RECORDS PROVIDED
-- Opening Marker --
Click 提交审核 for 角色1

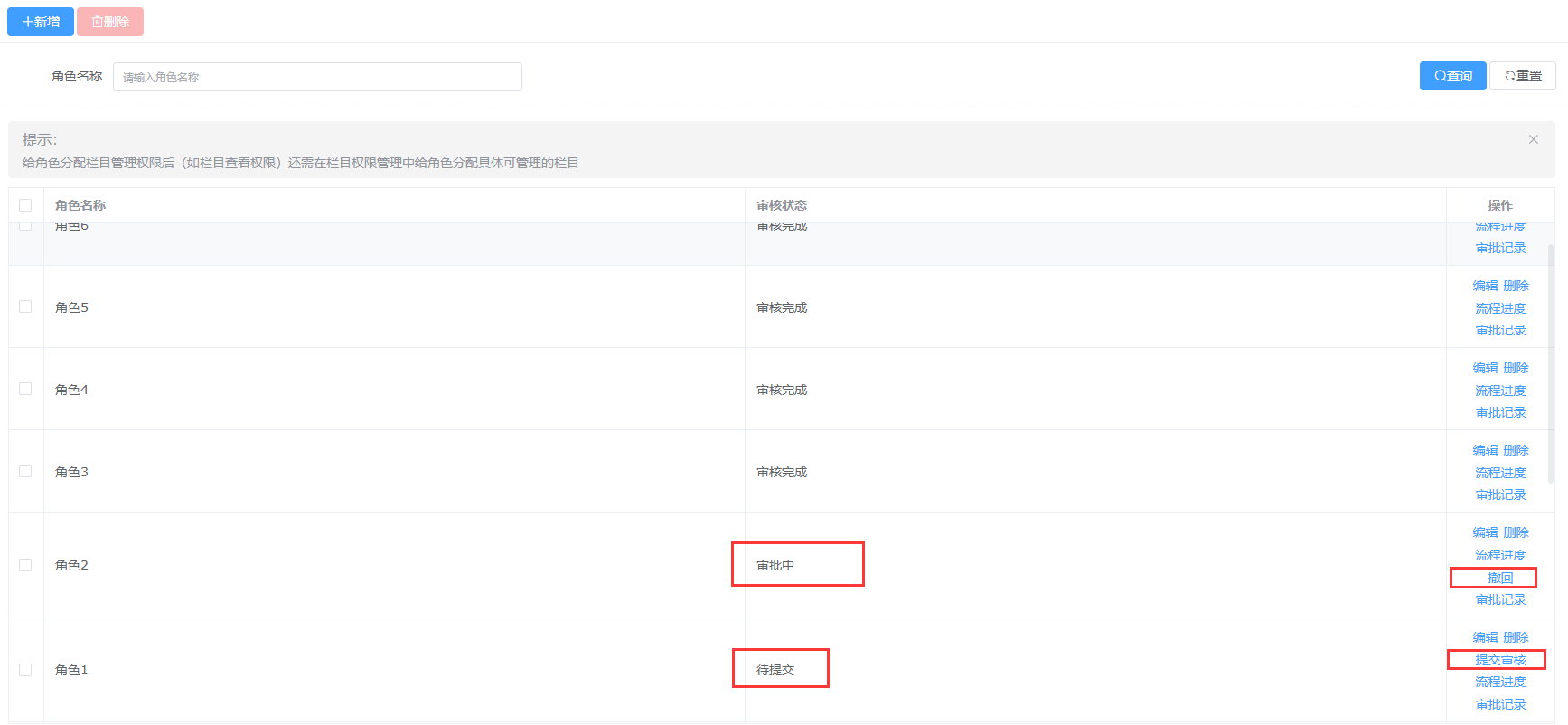tap(1500, 660)
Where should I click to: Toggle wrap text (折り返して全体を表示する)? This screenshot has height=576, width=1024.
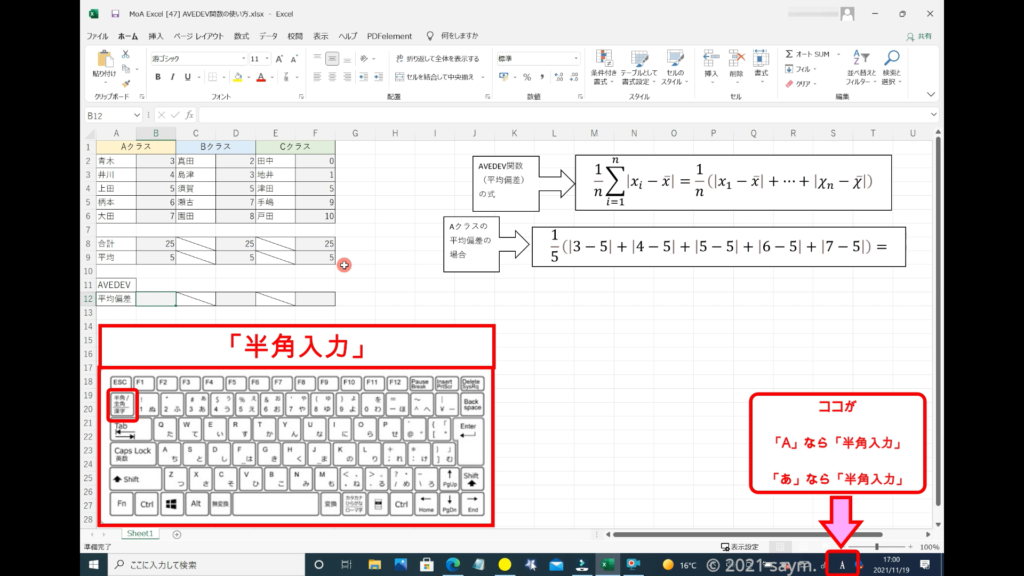tap(437, 58)
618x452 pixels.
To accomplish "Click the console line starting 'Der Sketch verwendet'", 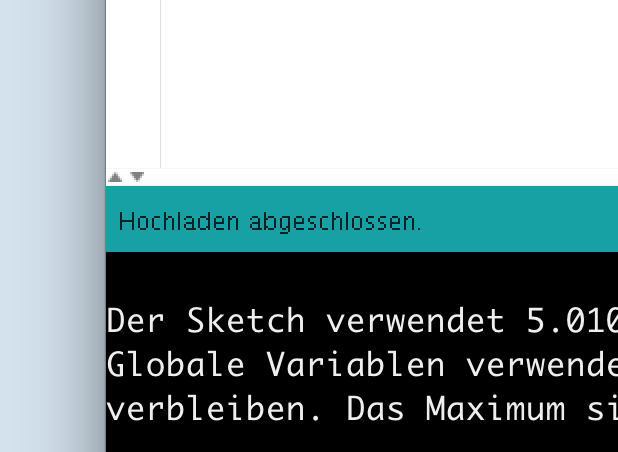I will (x=362, y=321).
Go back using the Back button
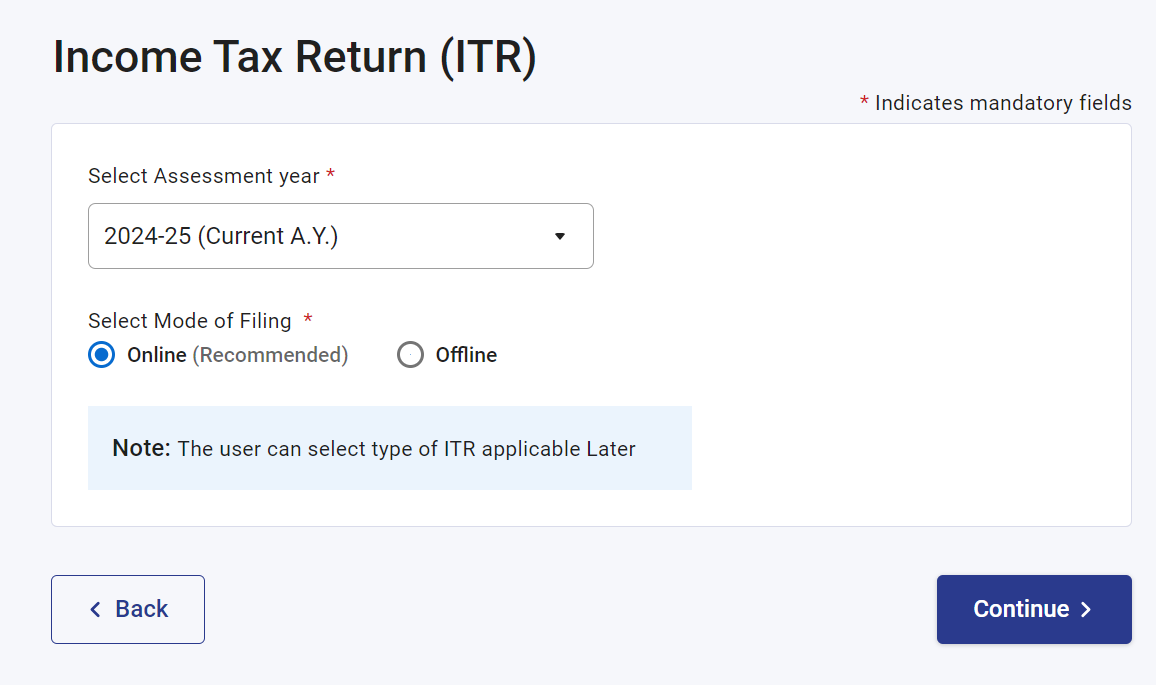Screen dimensions: 1156x685 tap(128, 609)
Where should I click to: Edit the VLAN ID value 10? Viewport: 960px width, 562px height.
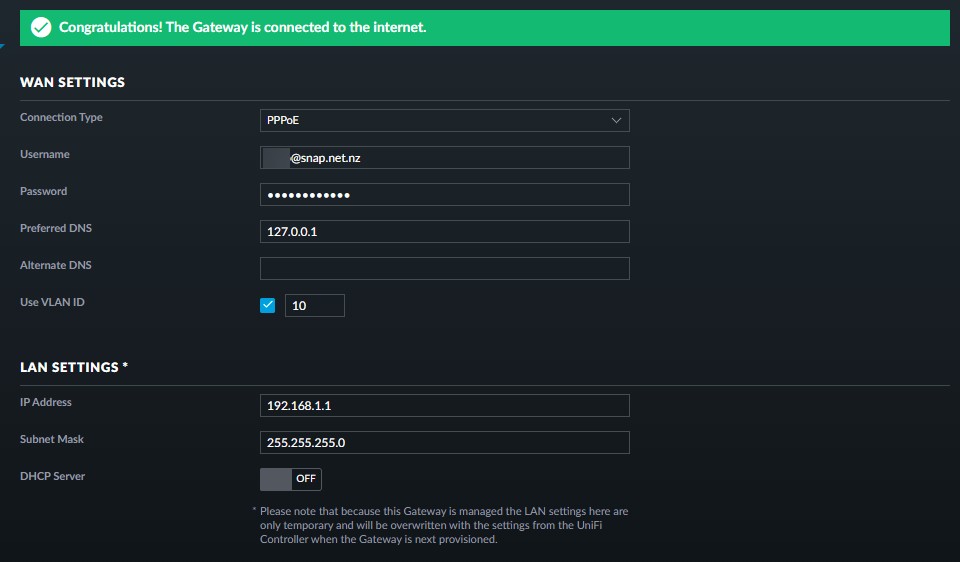[x=314, y=305]
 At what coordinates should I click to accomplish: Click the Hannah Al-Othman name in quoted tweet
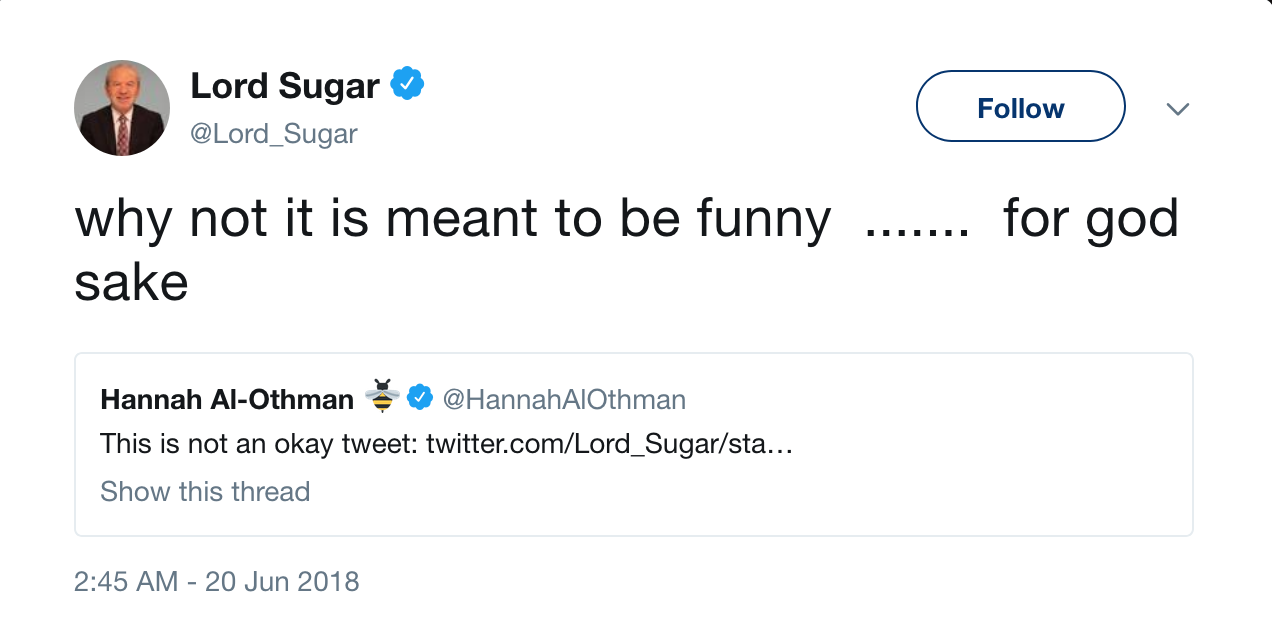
-- Closing Marker --
TASK BRIEF
Exactly the lines from the one containing "Where should I click to: Edit" through the last line of the data above should be output, both ends included, with every picture left out.

TASK RESPONSE
Where should I click to: Edit the VLAN ID value 10? Viewport: 960px width, 562px height.
[x=314, y=305]
 At what coordinates should I click to accomplish: Click the Hannah Al-Othman name in quoted tweet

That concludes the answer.